_Task list:_
A) Reproduce the part of the Master Kong article starting with "- Website: masterkongor.com" and going on through "dumplings, and jianbing.".
B) In one to three sentences, explain how the Master Kong article supports its statement that the restaurant operates in two southeast Portland neighborhoods.
C) Carry on the article about the Master Kong restaurant after its final sentence.

_Text excerpt:_
==========

Restaurant information
- Established: March 2018
- Food type: Chinese
- Location: Portland, Oregon, United States
- Coordinates: 45°30′17″N 122°34′33″W﻿ / ﻿45.5048°N 122.5758°W
- Seating capacity: 35 (Montavilla)
- Website: masterkongor.com

= Master Kong (restaurant) =

Chinese restaurant in Portland, Oregon, U.S.

Master Kong is a Chinese restaurant with two locations in Portland, Oregon, United States. The business operates in southeast Portland, in the Montavilla and Richmond neighborhoods.

==Description==
Master Kong serves Chinese cuisine at two locations in southeast Portland. The original 35-seat restaurant operates in a house on Division Street in the Montavilla neighborhood, and a second location on 32nd Avenue operates in the Richmond neighborhood. The menu has included buns, congee, dumplings, and jianbing.

==========

_Information supplied:_
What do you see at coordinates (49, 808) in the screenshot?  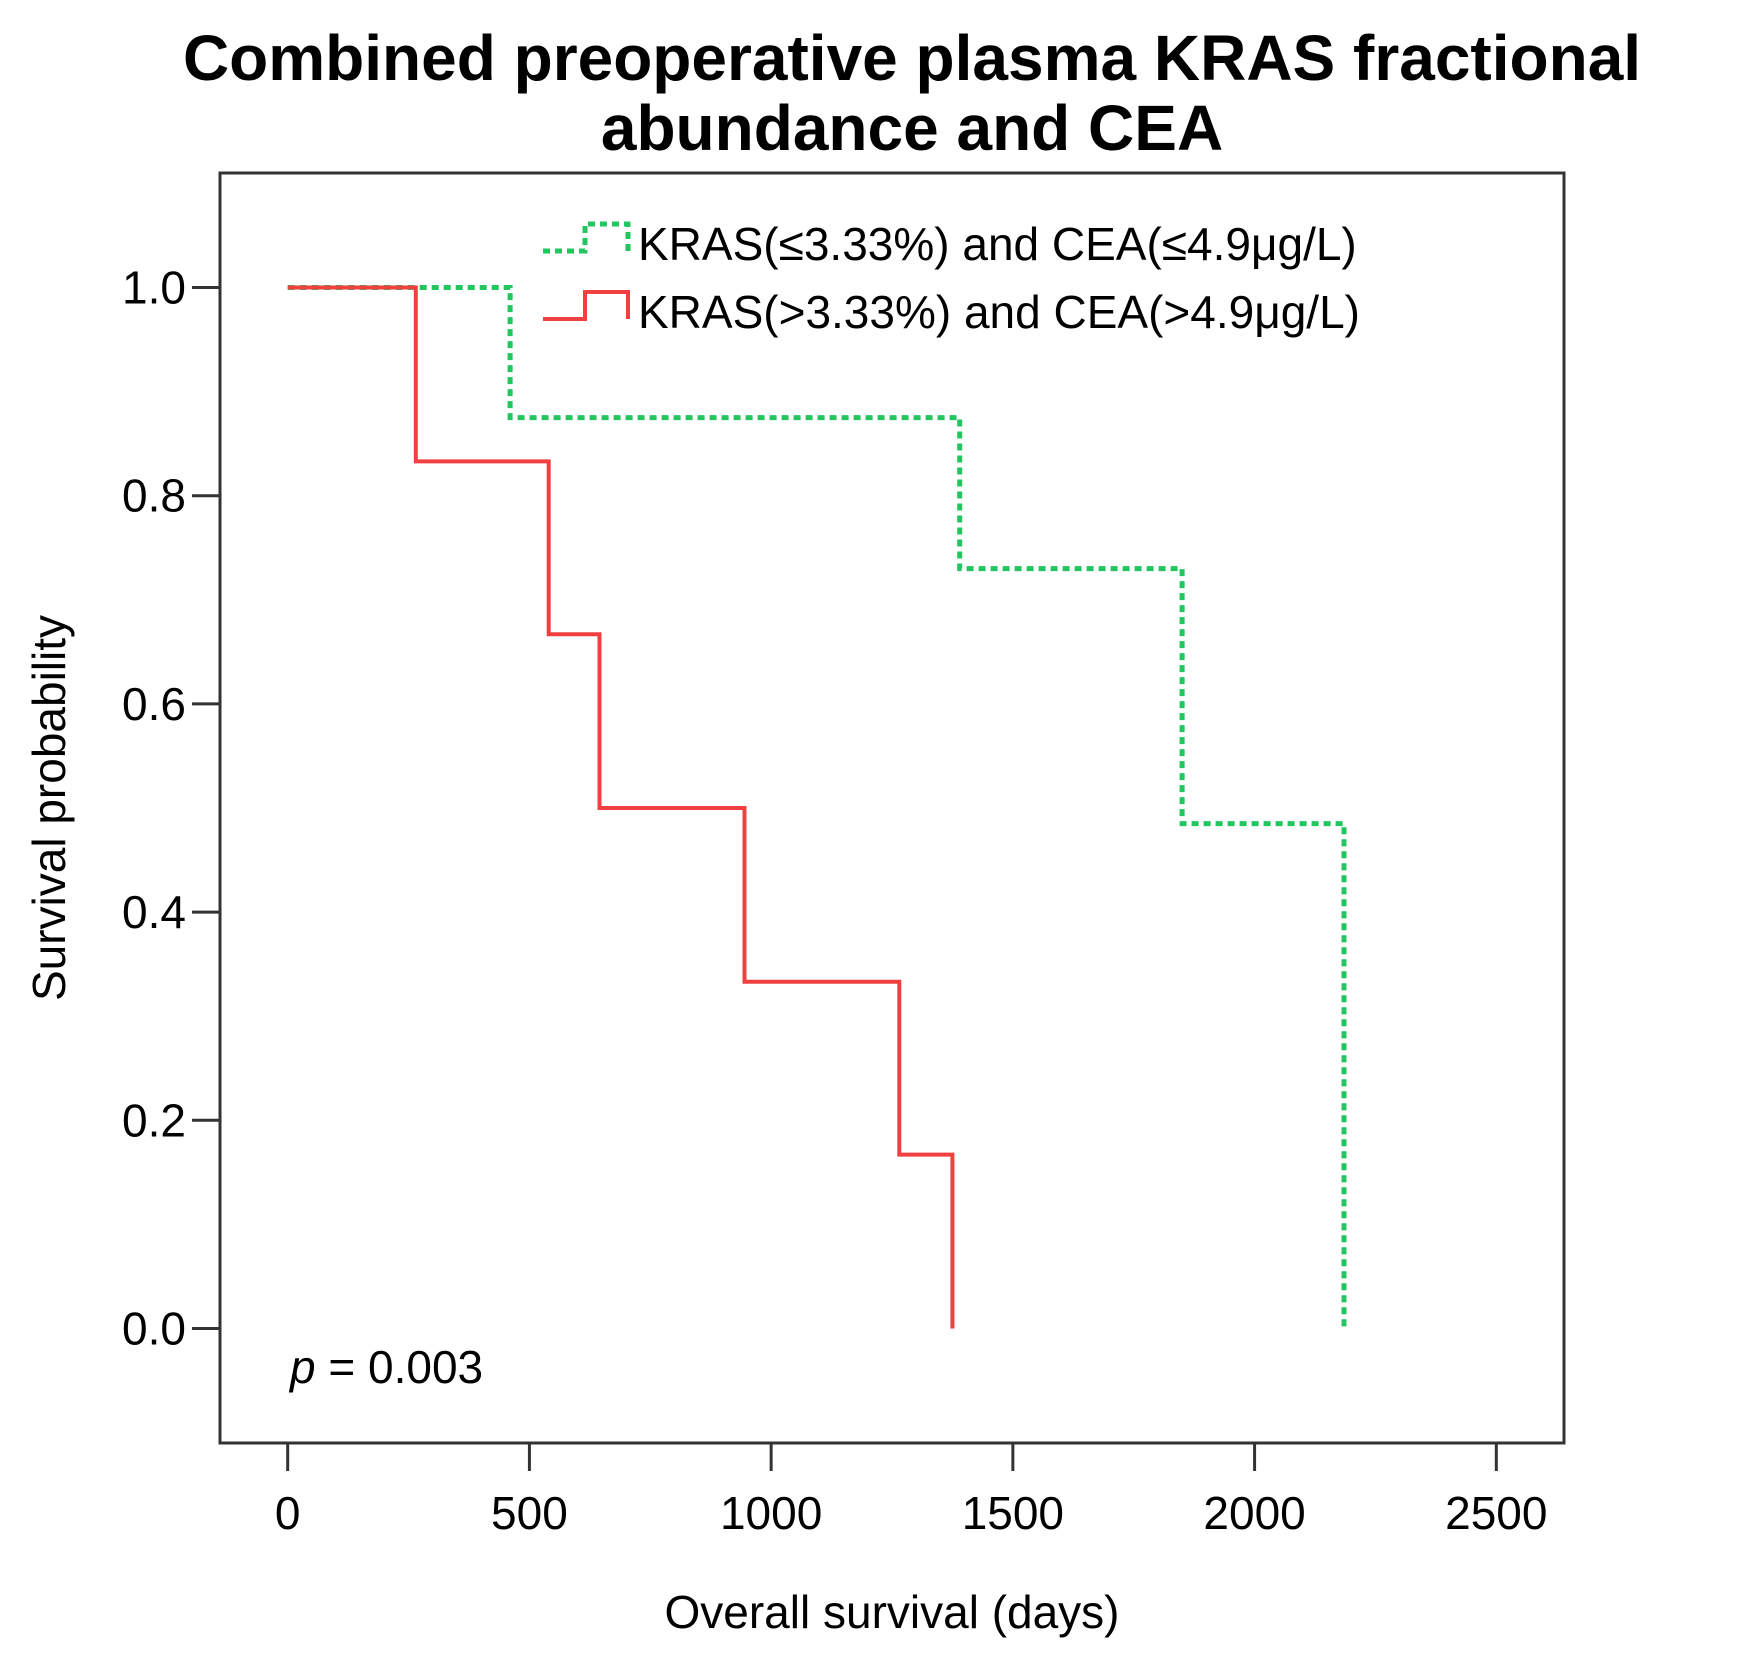 I see `y-axis-label: Survival probability` at bounding box center [49, 808].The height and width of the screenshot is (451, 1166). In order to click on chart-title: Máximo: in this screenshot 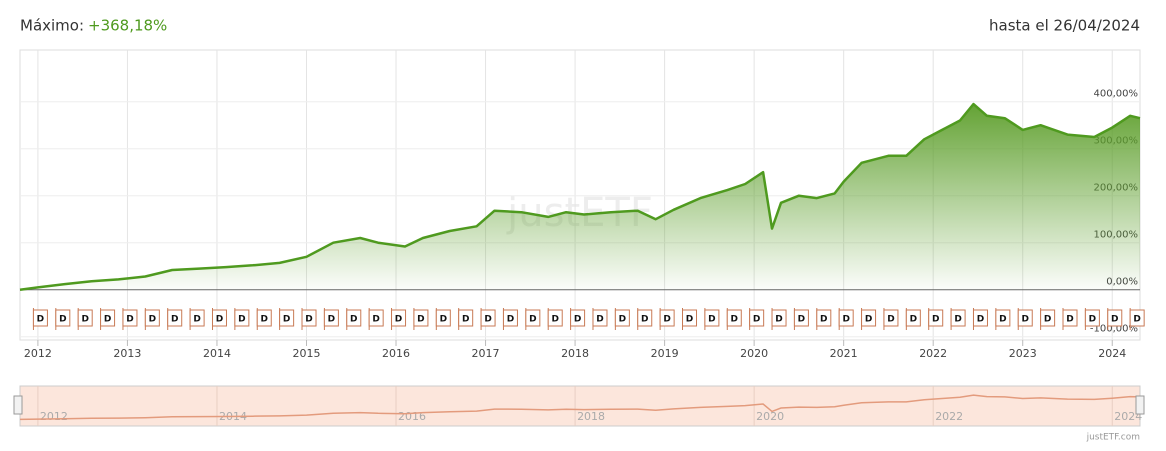, I will do `click(52, 26)`.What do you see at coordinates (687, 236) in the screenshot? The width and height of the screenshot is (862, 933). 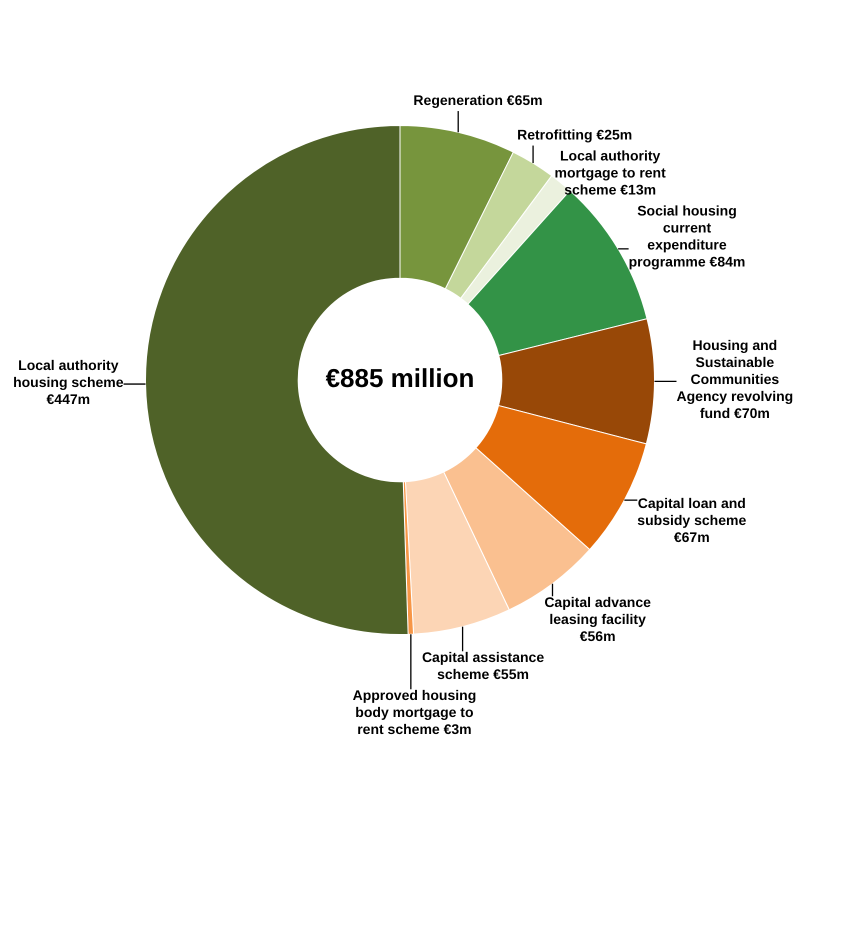 I see `slice-label: Social housing current expenditure programme €84m` at bounding box center [687, 236].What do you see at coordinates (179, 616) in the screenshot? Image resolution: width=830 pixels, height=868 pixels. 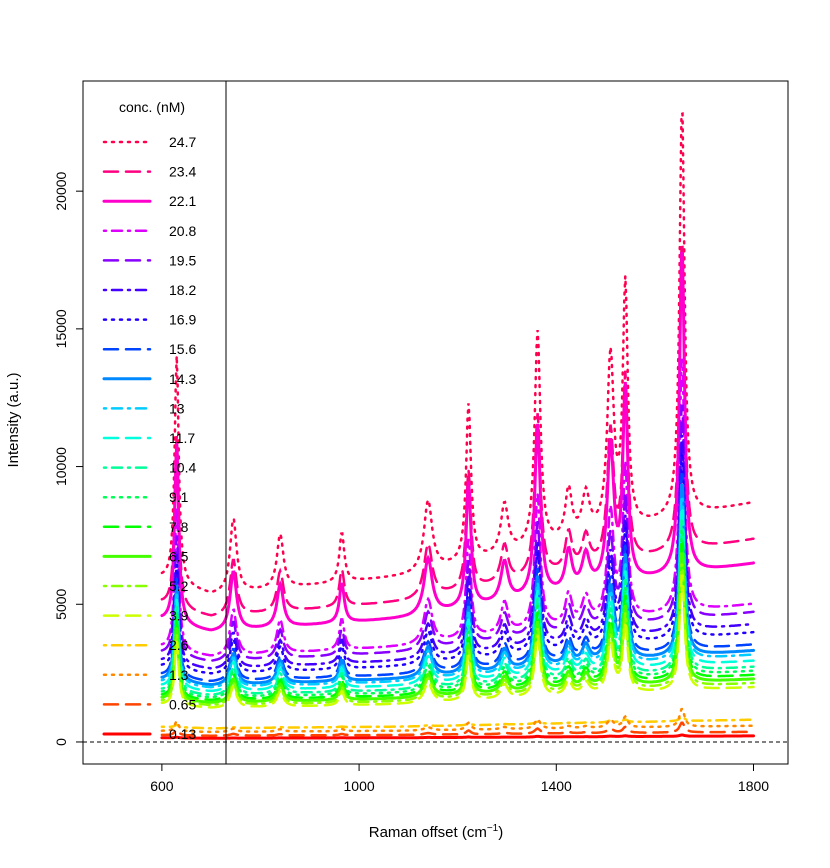 I see `legend-label: 3.9` at bounding box center [179, 616].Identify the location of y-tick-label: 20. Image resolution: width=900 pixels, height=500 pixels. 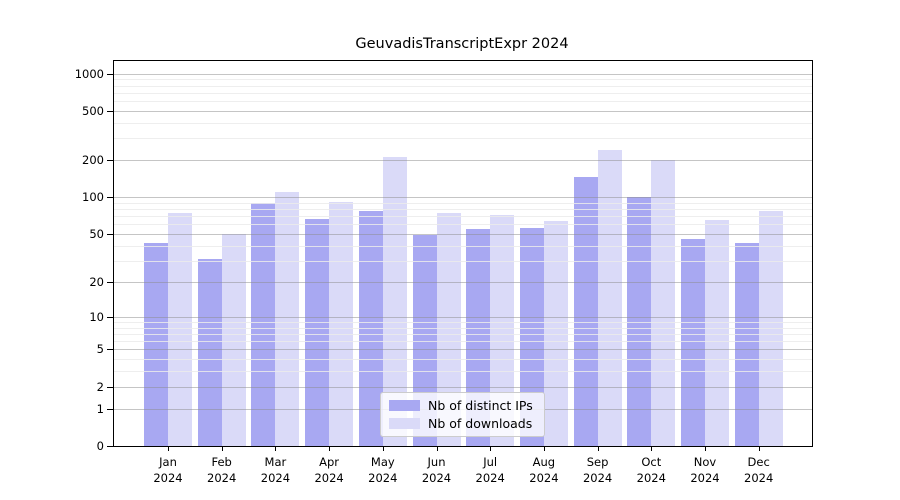
(96, 282).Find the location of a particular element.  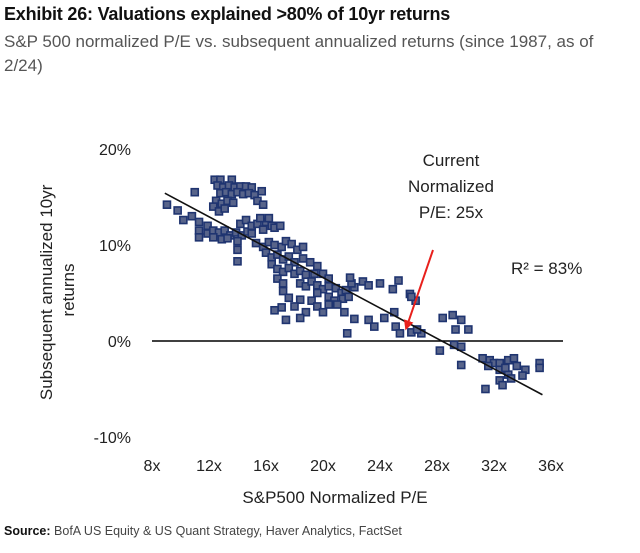

y-tick-label: 10% is located at coordinates (115, 246).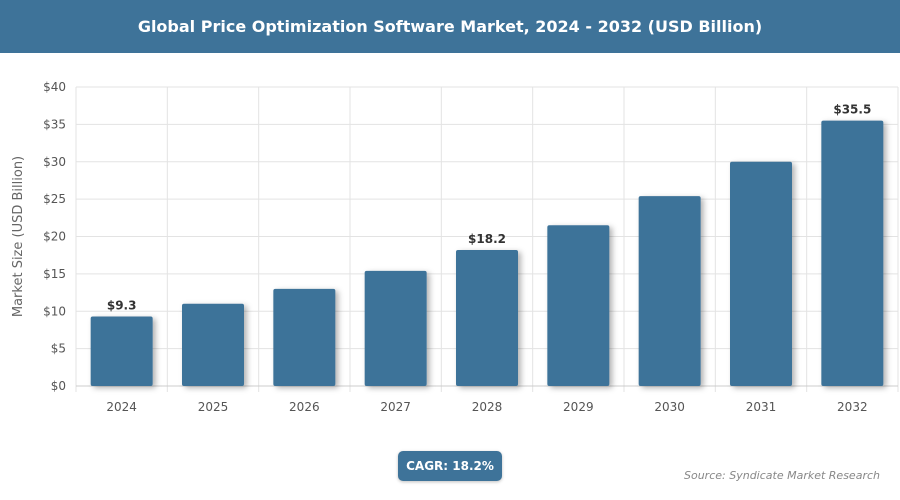 The image size is (900, 500). What do you see at coordinates (396, 407) in the screenshot?
I see `x-tick-label: 2027` at bounding box center [396, 407].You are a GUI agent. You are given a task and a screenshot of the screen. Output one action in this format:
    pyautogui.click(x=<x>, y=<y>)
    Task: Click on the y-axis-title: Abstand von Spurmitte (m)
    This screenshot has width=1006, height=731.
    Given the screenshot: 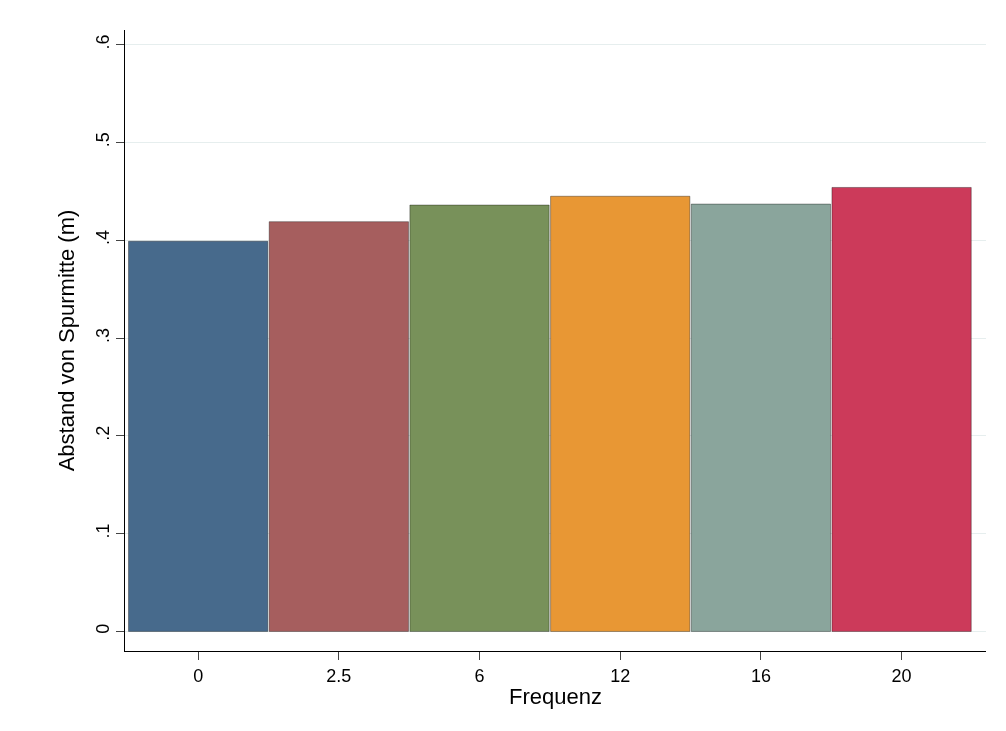 What is the action you would take?
    pyautogui.click(x=66, y=340)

==========

_Exercise responses:_
A)
- Website: masterkongor.com

= Master Kong (restaurant) =

Chinese restaurant in Portland, Oregon, U.S.

Master Kong is a Chinese restaurant with two locations in Portland, Oregon, United States. The business operates in southeast Portland, in the Montavilla and Richmond neighborhoods.

==Description==
Master Kong serves Chinese cuisine at two locations in southeast Portland. The original 35-seat restaurant operates in a house on Division Street in the Montavilla neighborhood, and a second location on 32nd Avenue operates in the Richmond neighborhood. The menu has included buns, congee, dumplings, and jianbing.

B) The article says the original 35-seat restaurant is in a house on Division Street in the Montavilla neighborhood. A second location is on 32nd Avenue in the Richmond neighborhood.

C)
==History==
The original restaurant opened in March 2018. The second location opened in early November 2022.

==Reception==
In 2018, Master Kong was named Willamette Weeks Newcomer of the Year, and was nominated for Restaurant of the Year by Eater Portlands Eater Awards. Michael Russell included Master Kong in The Oregonians 2018 list of Portland's 10 best new restaurants, as well as the newspaper's 2019 and 2020 lists of the city's 40 best inexpensive restaurants.

Master Kong was a runner-up in the Best Chinese Restaurant category of Willamette Weeks annual 'Best of Portland' readers' poll in 2024. It was a finalist in the same category in 2025. The Meat Folder was included in Willamette Weeks 2026 list of the city's best "cheap eats".

Master Kong was included in Eater Portlands 2025 list of Portland's best affordable restaurants.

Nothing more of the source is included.